У Локотковой на столе под стеклом лежал квадрат бумаги с надписью: «Тов. Козицкий А.С., Кузнецкий мост, 24, КГБ». Каждое утро она брала из пачки свежий номер «Трудовой правды», засовывала в конверт, надписывала этот адрес и, когда Леша привозил Макарцева, отправляла конверт. Конечно, данное учреждение, как и любое другое, могло бы подписаться на «Трудовую правду», и утром ее доставлял бы почтальон. Но так было заведено. Не послать ли серую папку с Лешей? Но тут же раздумал. Ведь уже решил звонить.
Он положил руку на трубку ВЧ, однако внимание его отвлекла пачка готовых снимков на письменном приборе. Какабадзе утром принес Анечке, та положила их на видное место. Игорь Иванович сгреб фотографии ладонью на середину стола и рассеянно глянул на свое изображение, размноженное двадцатикратно, для выбора. Открыв средний ящик стола, он смахнул туда фотографии, чтобы не мешали. Не до них.
Итак, ход разговора следующий: хотя я и очень загружен, но этот вопрос, для меня второстепенный, не могу оставить без внимания. Ко мне в кабинет подкинута рукопись определенного содержания. Если хотите — поручите разобраться. В конце концов, вашим молодцам за это и деньги платят. Нет — я ее выброшу. У меня более важные партийные и государственные дела.

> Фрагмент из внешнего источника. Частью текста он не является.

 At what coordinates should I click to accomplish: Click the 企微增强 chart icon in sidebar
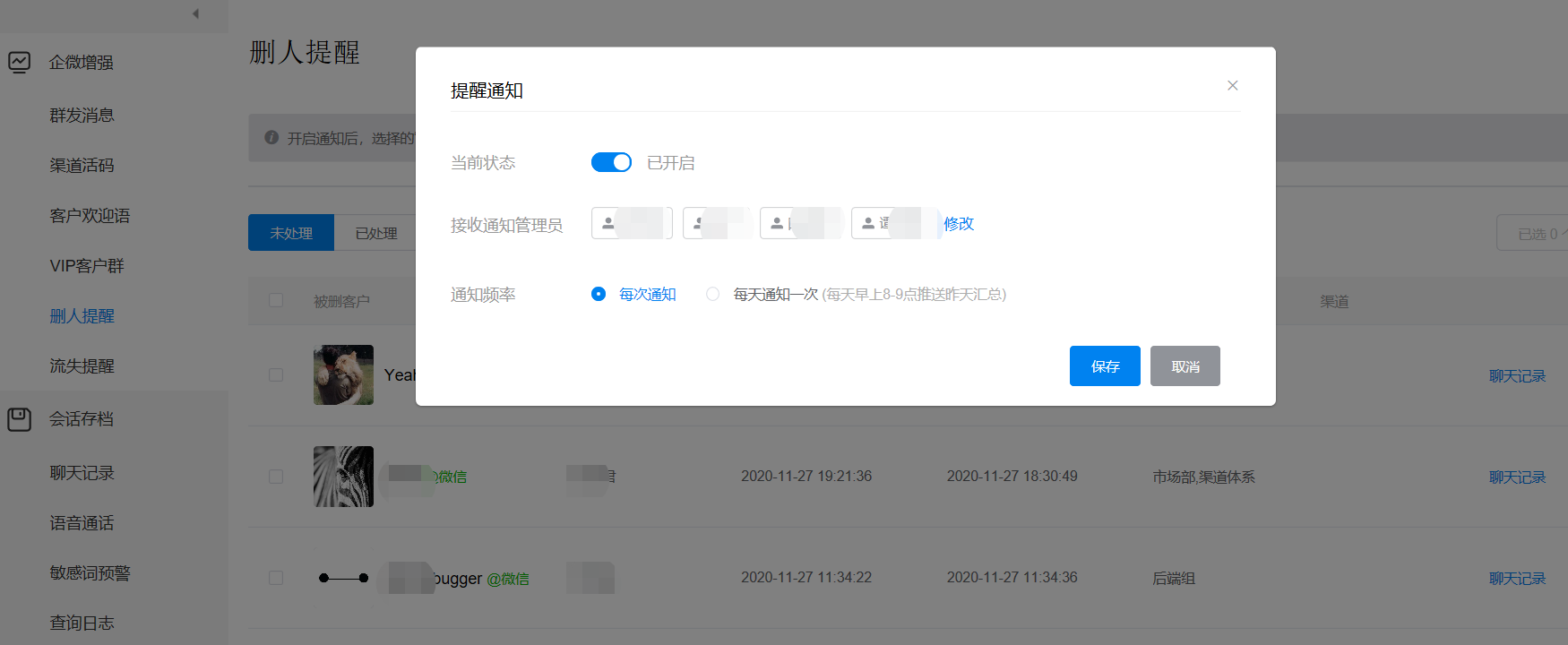(20, 62)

В боковом ящике лежал красный номерной телефонный справочник. Макарцев отыскал в нем четырехзначный номер и снял трубку ВЧ. Но опять положил ее на рычаг. После звонка они приедут сразу. Еще бы: звонит кандидат в члены ЦК. Будут нудно разговаривать с ним, корчить из себя детективов, оторвут от работы на полдня. Потом начнут искать источник. Для этого в редакции появятся финансовые ревизоры, комиссия партийного контроля по работе с письмами трудящихся, слесари и полотеры. Начнут проверять всех людей, которых он сам брал в штат. Попросят взять временно их сотрудников на должность корреспондентов. Телефоны не выборочно — сплошь подключат на прослушивание. А в редакции такое несут! Да если не найдут ничего в столах у сотрудников (а ведь найдут!), все равно постараются доказать, что работали не впустую, будут докладывать в ЦК, трепать его имя. Нет уж, звонить им — увольте! Капать на собственную газету, что бы в ней ни произошло, — на это он не пойдет. В чем в чем, а в отсутствии порядочности его не упрекнешь!
Итак, не звонить… Ну, а если рукопись специально положили в виде манка и сами хотят посмотреть, как он будет реагировать? Что, если они знают о его сотрудниках больше него? Завтра зайдет к нему на прием Беспакбаев из районного отдела: «Кстати, не находили серую папку? Тут к вам, по нашим данным, один антисоветски настроенный читатель пытался пробиться на прием…» Или просто позвонит, поинтересуется…
До чего все глупо! Он ударил кулаком по дверце сейфа, в котором лежала папка. Удар получился глухой. Сейф не качнулся, не задребезжал, никак не отреагировал. А ведь действительно могут позвонить. Что ответить? Тон, конечно, должен быть спокойный, уверенный — это прежде всего.
Загудел телефон. Так и есть.
— Гарик!.. Извини, что я с утра отрываю…
Это был голос жены. Попросила машину. Если ему сейчас не нужно, Леша свозит ее навестить заболевшую подругу.
— Да, конечно, — облегченно вздохнул он. — Пришлю…
Он вызвал секретаршу.
— Анна Семеновна, отправьте Лешу ко мне домой. Меня больше ни с кем не соединяйте, кроме ЦК, ко мне никого, кроме тех, кого сам вызову. Я готовлюсь к пленуму.
— А вопросы по номеру?
— Все решу вечером.
Он смотрел ей в глаза. Не ей ли поручили положить? Слишком примитивно. Может, Леше? Этот годится, но тоже мелок. Вечером в моем кабинете разрешается сидеть «свежей голове» — у селектора. Но подложили-то до того, как я совсем уехал, — то есть мне! И, может, уже заметили, что я брал ее домой? Проклятье! Какая чушь занимает голову!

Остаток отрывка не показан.